During a scan, gamma rays enter the detector through a collimator mounted on the face of the detector. The gamma rays strike the scintillation crystal causing the scintillation crystal to scintillate, i.e., emit light photons in response to the gamma radiation. The photons initially travel uniformly in all directions of the scintillation crystal. Some photons travel directly out of the scintillation crystal through the glass plate and into the photomultiplier tubes. Other photons travel back towards the treated reflective surface at the entrance of the scintillation crystal. The reflective surface reflects the photons back towards the photomultiplier tubes. In order to obtain a strong signal for each scintillation event, it is advantageous to have most of the photons generated processed by the photomultiplier tubes. However, it is undesirable to reflect the light back too steeply, and it is also undesirable to reflect the light too diffusely. The angle of reflection is dependant on the size and geometry of the photomultiplier tubes and the thickness of crystal/light pipe (LP).

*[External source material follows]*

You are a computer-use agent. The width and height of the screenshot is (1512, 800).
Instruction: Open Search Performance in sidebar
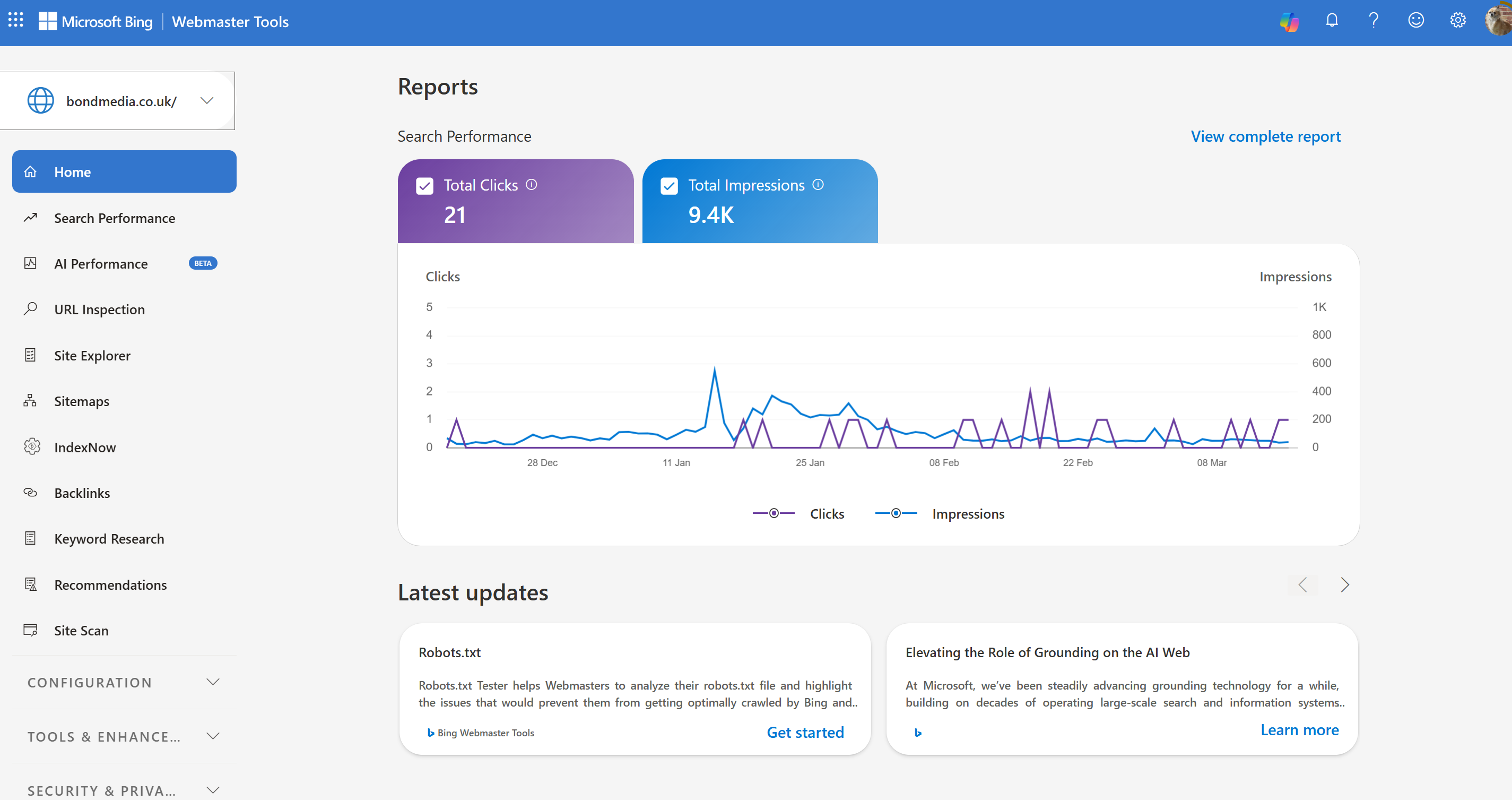tap(115, 218)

This reflection technique has some disadvantages. Particularly, the sanding process is a difficult precision process. It is difficult to sand the crystal surface such that the entire surface of the scintillation crystal has the same index of reflectivity.
Other difficulties involve the scintillation crystals light spread function. The spatial resolution of the gamma camera is directly related to the light spread function within the scintillation crystal. The light spread function is dictated by the surface treatment of the crystal's entrance surface. The surface treatment creates a general solid angle of reflection. The reflective properties are determined according to a particular size and geometry of the photomultiplier tube array. Changing the geometry of the photomultiplier tube array or crystal/light pipe thickness requires painstaking modifications to the reflective surface to optimize the light spread function.
A uniform index of reflectivity over the entire surface is not necessarily ideal. The array of photomultiplier tubes on the opposite surface defines a mosaic of high, low, and intermediate light sensitive regions.
The present invention provides a new and improved scintillation crystal assembly and nuclear camera which overcomes the above-referenced problems and others.